Get the gateway's public IP address.

export GATEWAY_IP=$(kubectl get gateway/inference-gateway -o jsonpath='{.status.addresses[0].value}')

Send both requests.

curl -X POST $GATEWAY_IP:8080/v1/chat/completions -H 'Content-Type: application/json' -d @./round1.txt
curl -X POST $GATEWAY_IP:8080/v1/chat/completions -H 'Content-Type: application/json' -d @./round2.txt

Check the inference extension logs. Both entries should show the same endpoint.Address, confirming both requests reached the same vLLM replica.

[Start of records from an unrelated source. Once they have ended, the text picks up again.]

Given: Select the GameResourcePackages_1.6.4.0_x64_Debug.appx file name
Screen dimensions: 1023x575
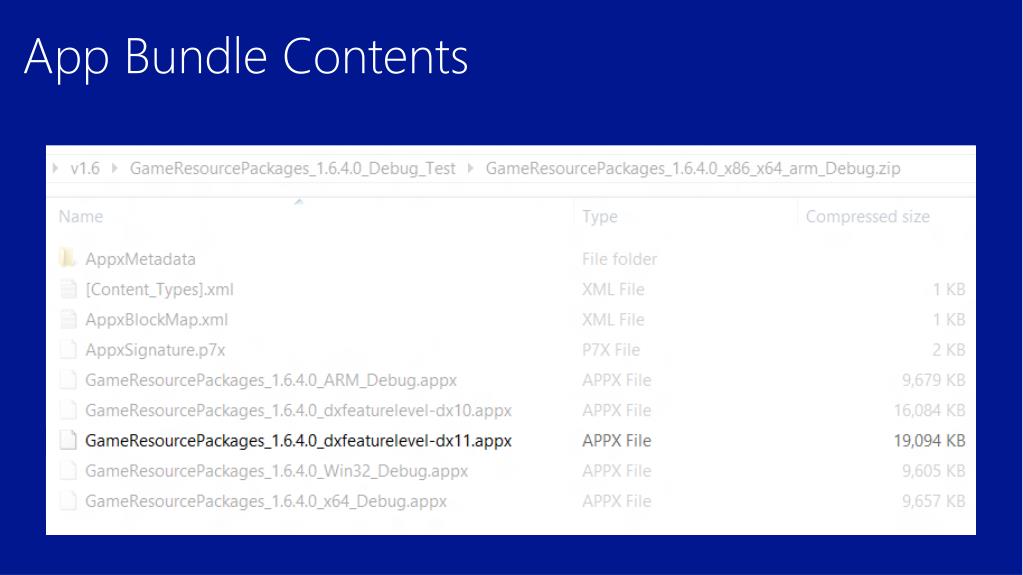Looking at the screenshot, I should coord(266,501).
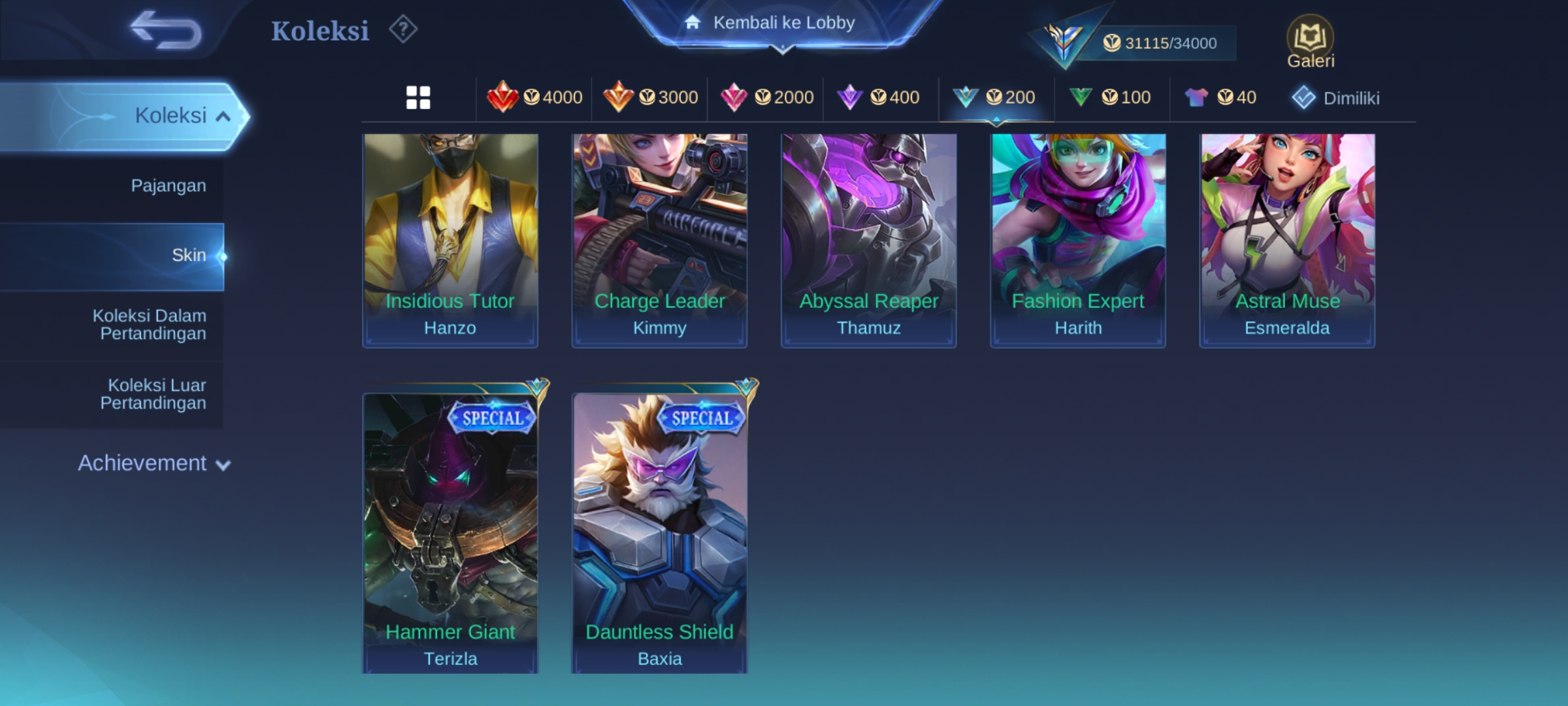Open the collection points progress 31115/34000
Image resolution: width=1568 pixels, height=706 pixels.
[x=1159, y=43]
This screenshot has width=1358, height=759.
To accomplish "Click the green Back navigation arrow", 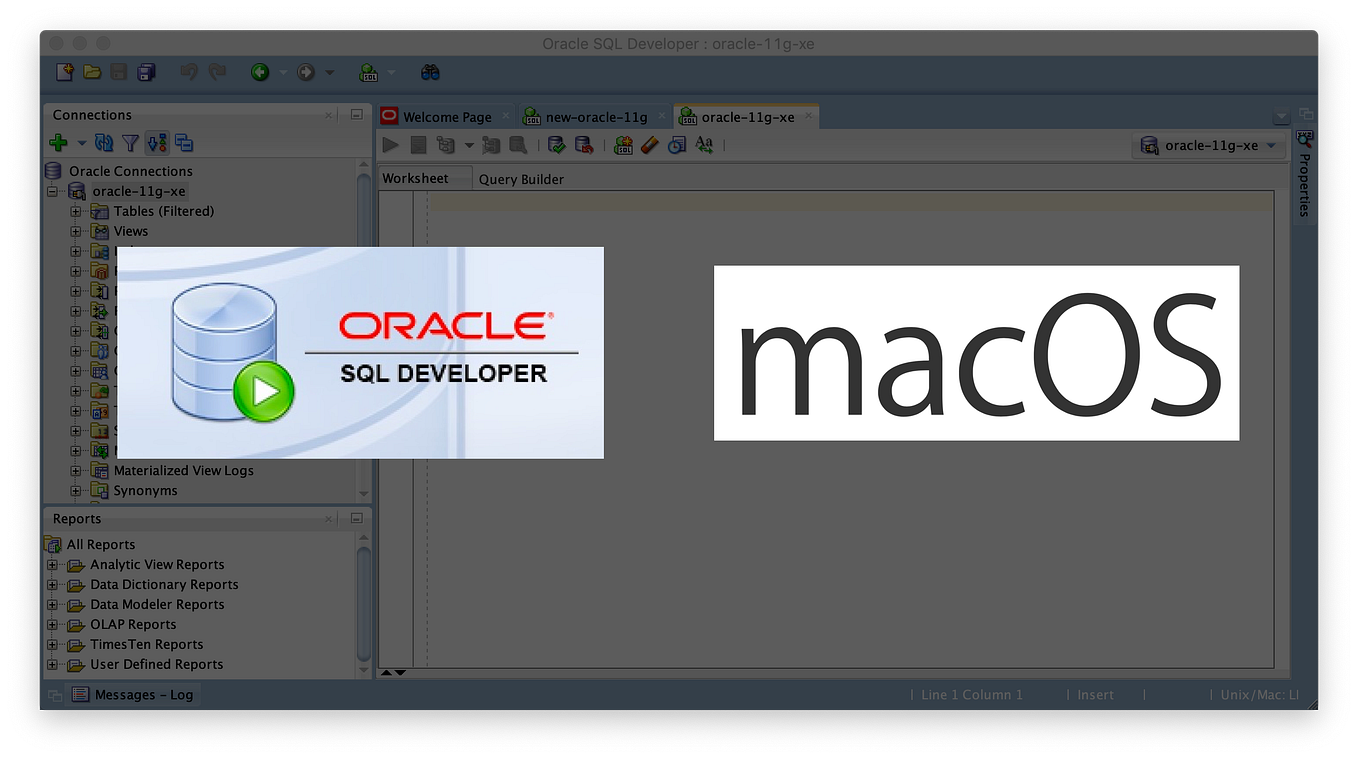I will (261, 71).
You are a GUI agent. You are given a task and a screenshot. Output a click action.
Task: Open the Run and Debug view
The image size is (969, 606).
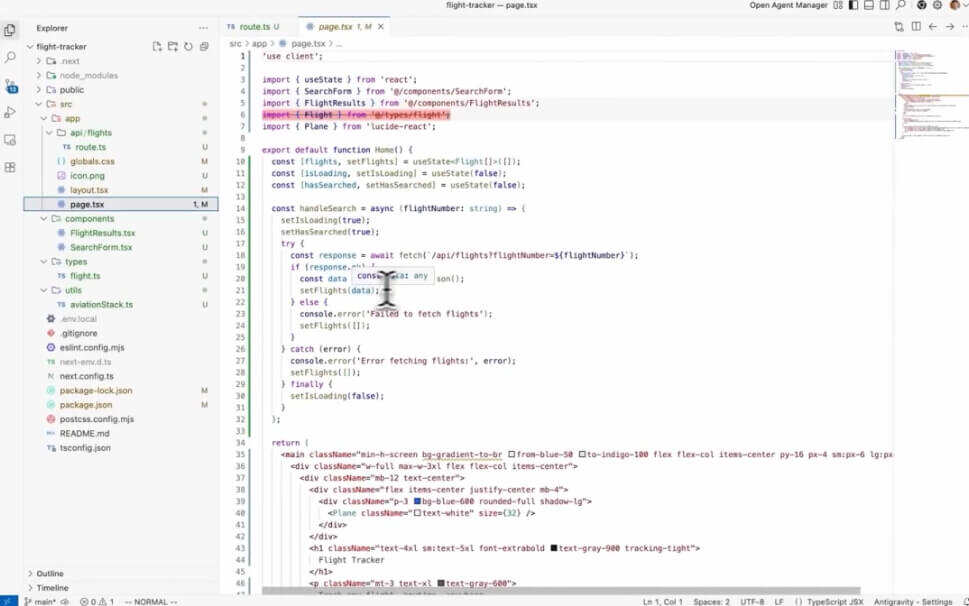pyautogui.click(x=10, y=112)
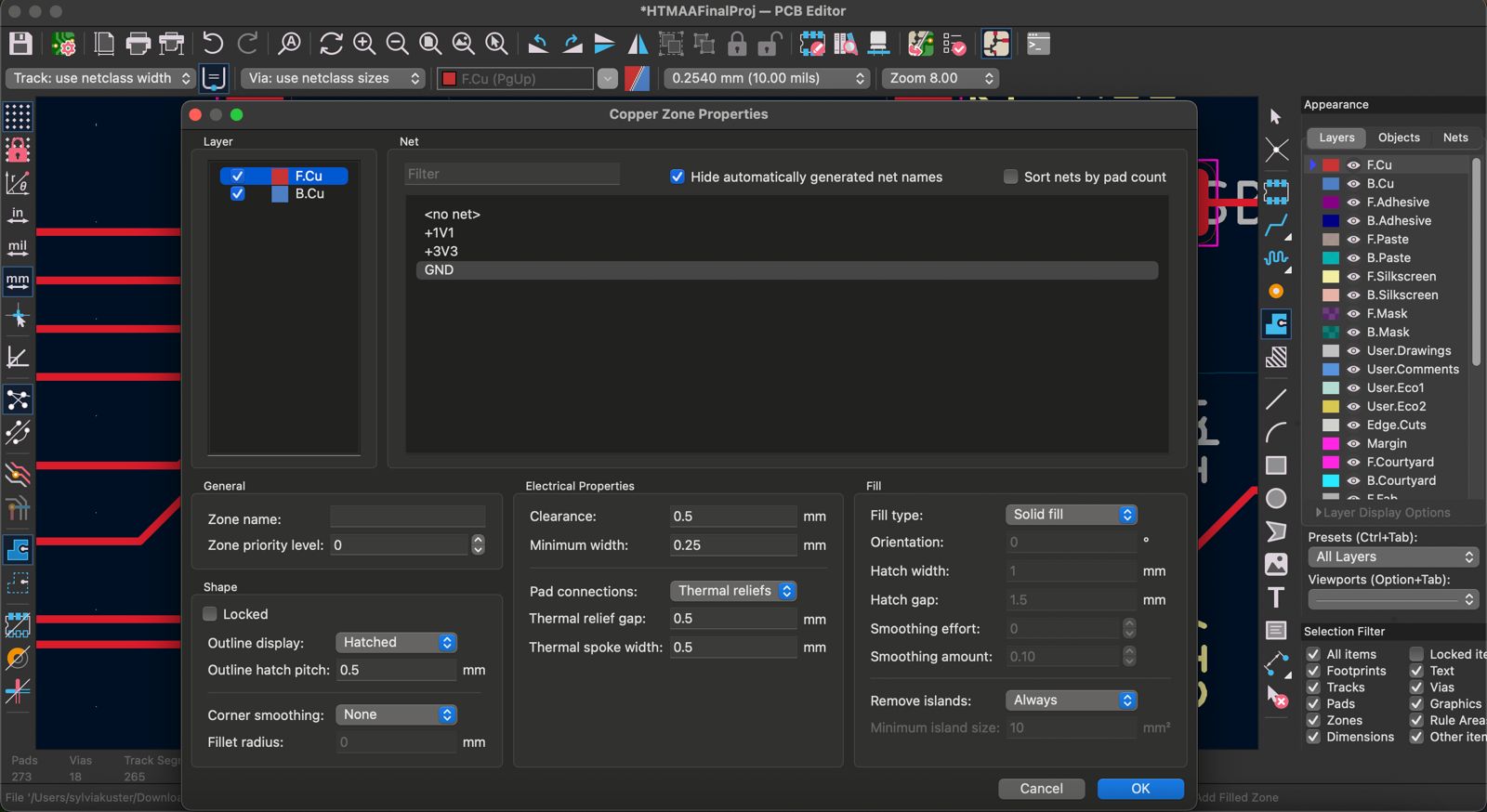Select the Draw Rectangle tool
The width and height of the screenshot is (1487, 812).
[x=1276, y=465]

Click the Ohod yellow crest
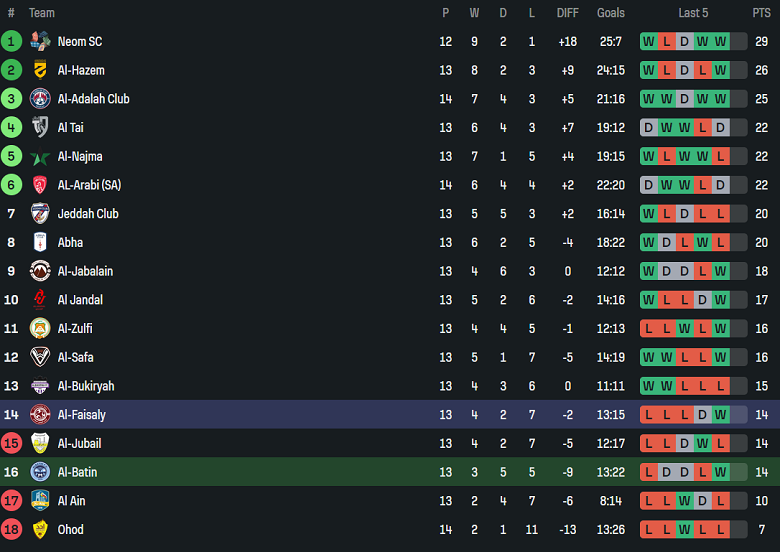click(40, 529)
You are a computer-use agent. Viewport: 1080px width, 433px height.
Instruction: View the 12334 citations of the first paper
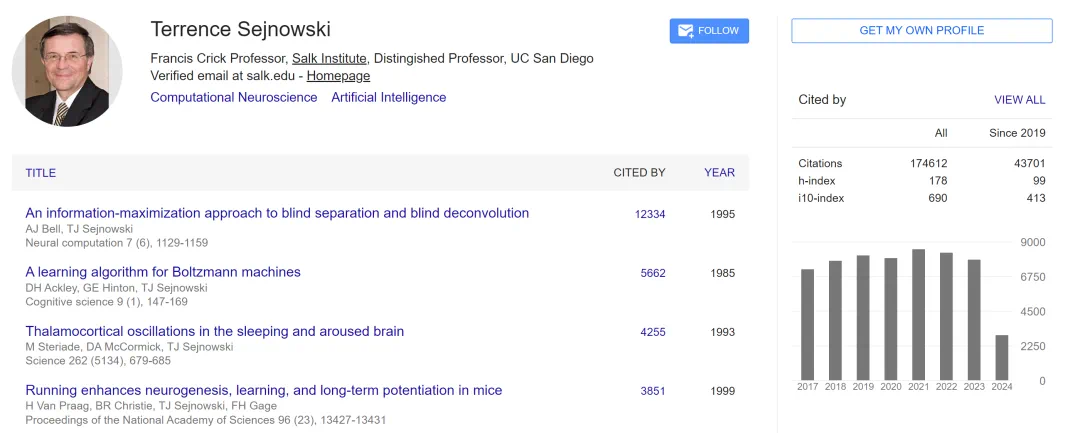point(650,214)
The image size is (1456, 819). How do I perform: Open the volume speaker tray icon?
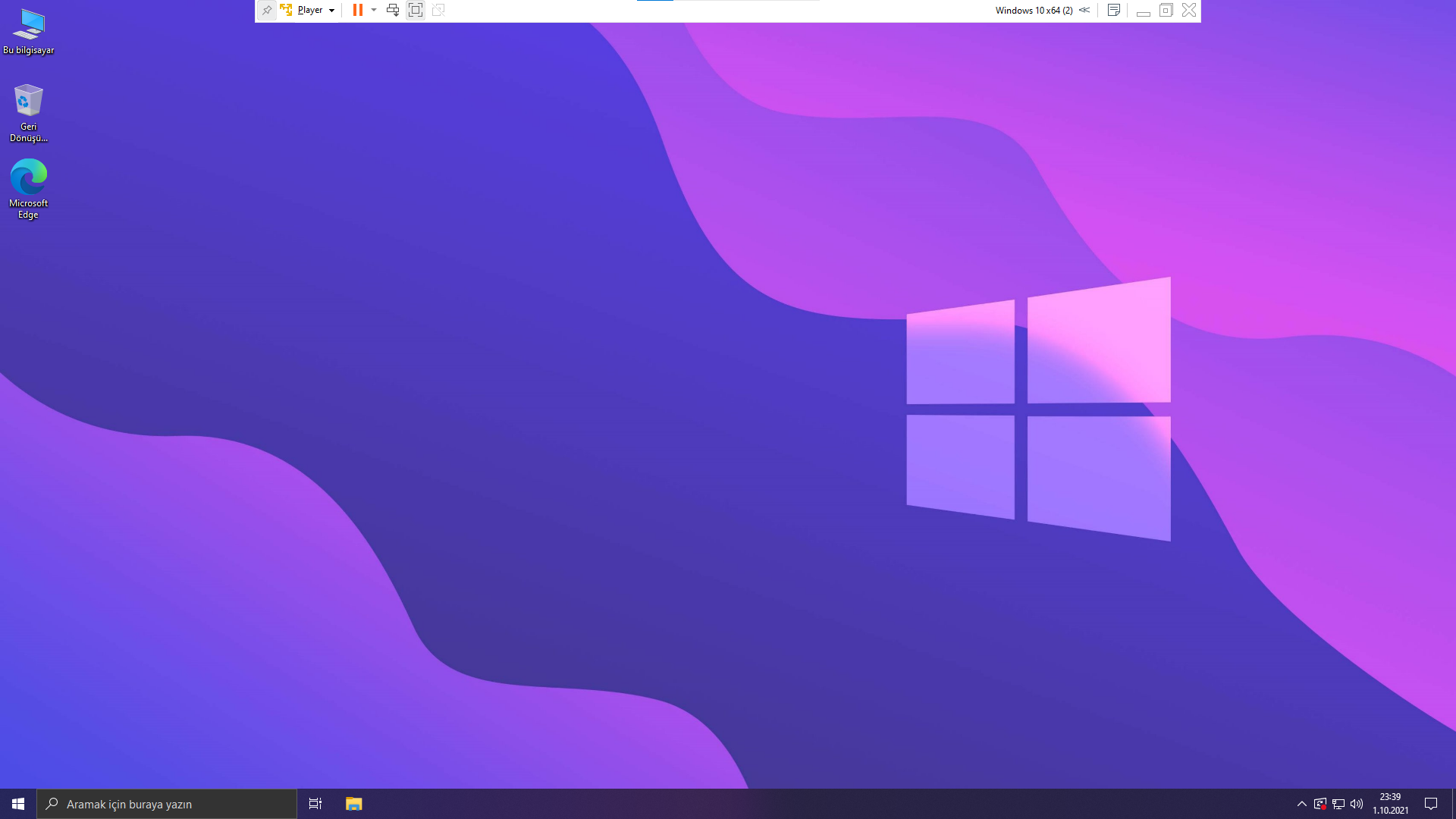pyautogui.click(x=1357, y=804)
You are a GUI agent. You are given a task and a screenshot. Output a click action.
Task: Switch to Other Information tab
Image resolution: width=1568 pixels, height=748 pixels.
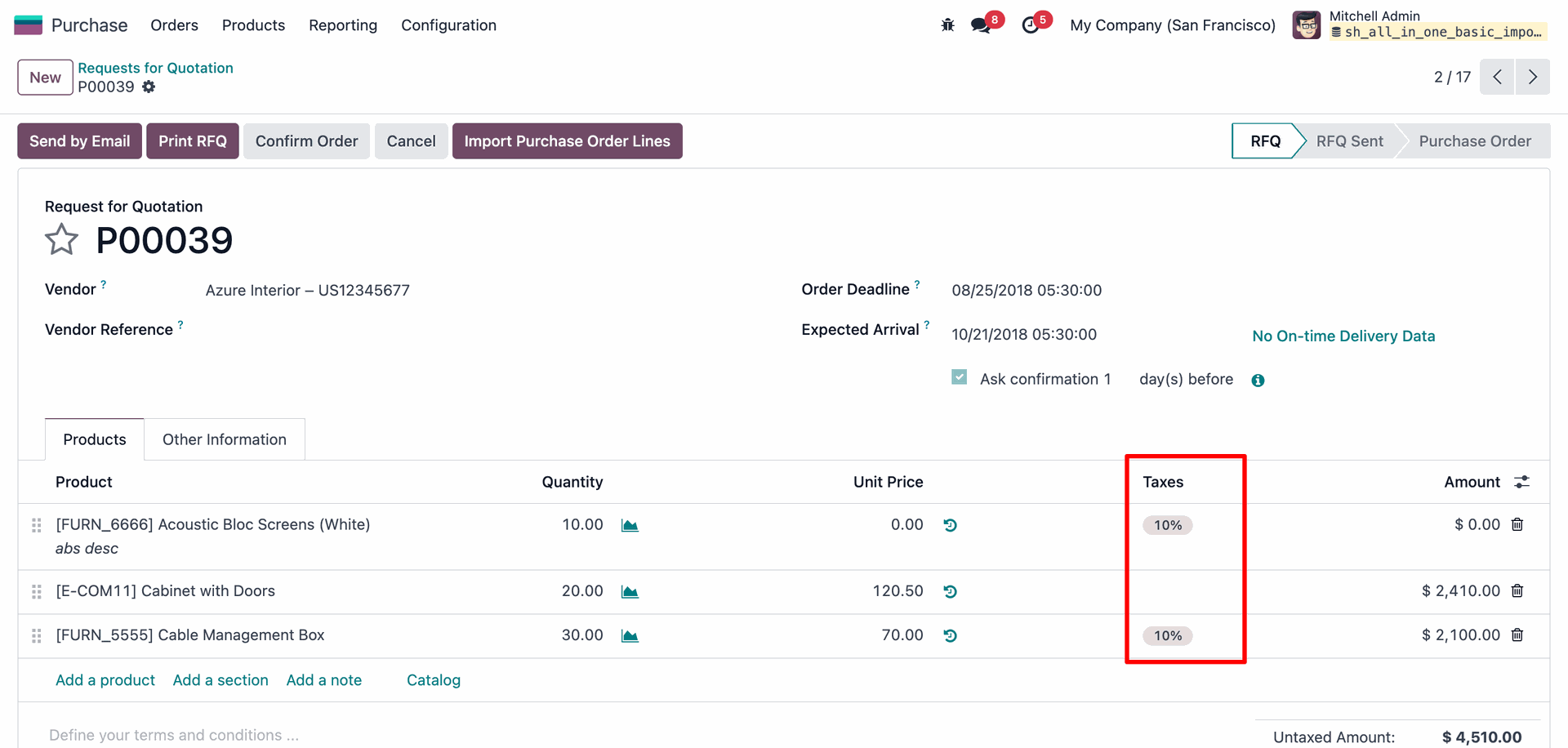point(225,439)
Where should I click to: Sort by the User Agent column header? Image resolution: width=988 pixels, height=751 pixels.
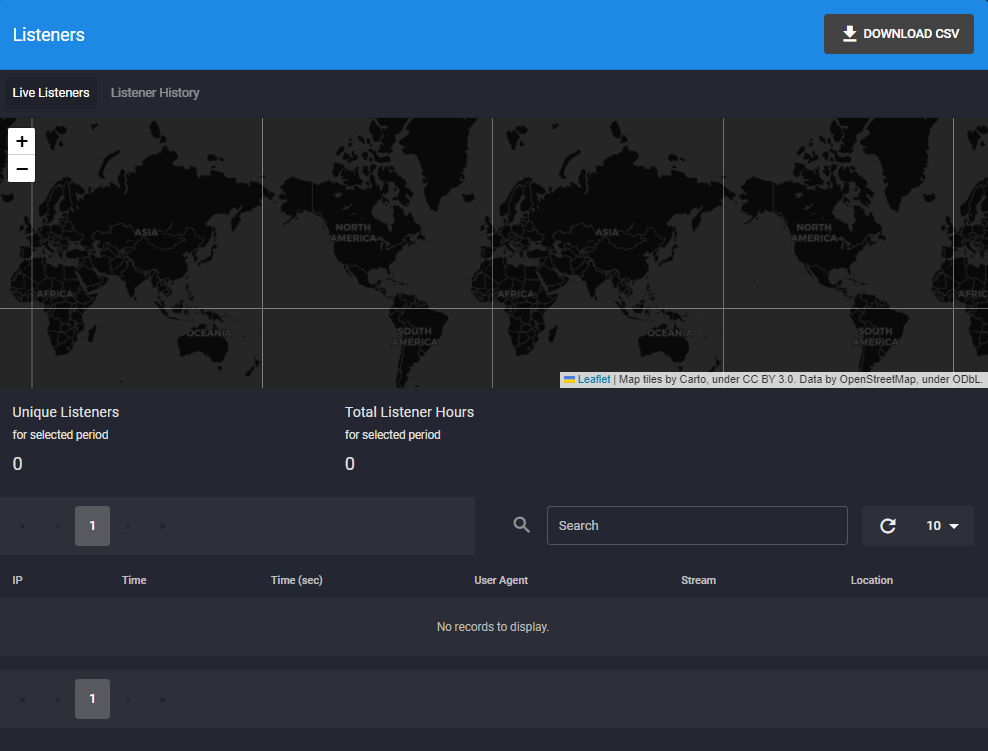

kubectl logs deploy/epp-default-qwen-inference-pool -n envoy-gateway-system | grep "handled"

Expected output:

2025-08-19T10:16:12Z	LEVEL(-2)	requestcontrol/director.go:278	Request handled	{"x-request-id": "00d5c24e-b3c8-461d-9848-7bb233243eb9", "model": "Qwen3-32B", "resolvedTargetModel": "Qwen3-32B", "criticality": "Critical", "model": "Qwen3-32B", "targetModel": "Qwen3-32B", "endpoint": "{NamespacedName:default/qwen3-779c54544f-9c4vz Address:10.0.0.5 Labels:map[app:qwen3 pod-template-hash:779c54544f]}"}
2025-08-19T10:16:19Z	LEVEL(-2)	requestcontrol/director.go:278	Request handled	{"x-request-id": "401925f5-fe65-46e3-8494-5afd83921ba5", "model": "Qwen3-32B", "resolvedTargetModel": "Qwen3-32B", "criticality": "Critical", "model": "Qwen3-32B", "targetModel": "Qwen3-32B", "endpoint": "{NamespacedName:default/qwen3-779c54544f-9c4vz Address:10.0.0.5 Labels:map[app:qwen3 pod-template-hash:779c54544f]}"}

In this example, both requests show Address:10.0.0.5, confirming they were routed to the same pod.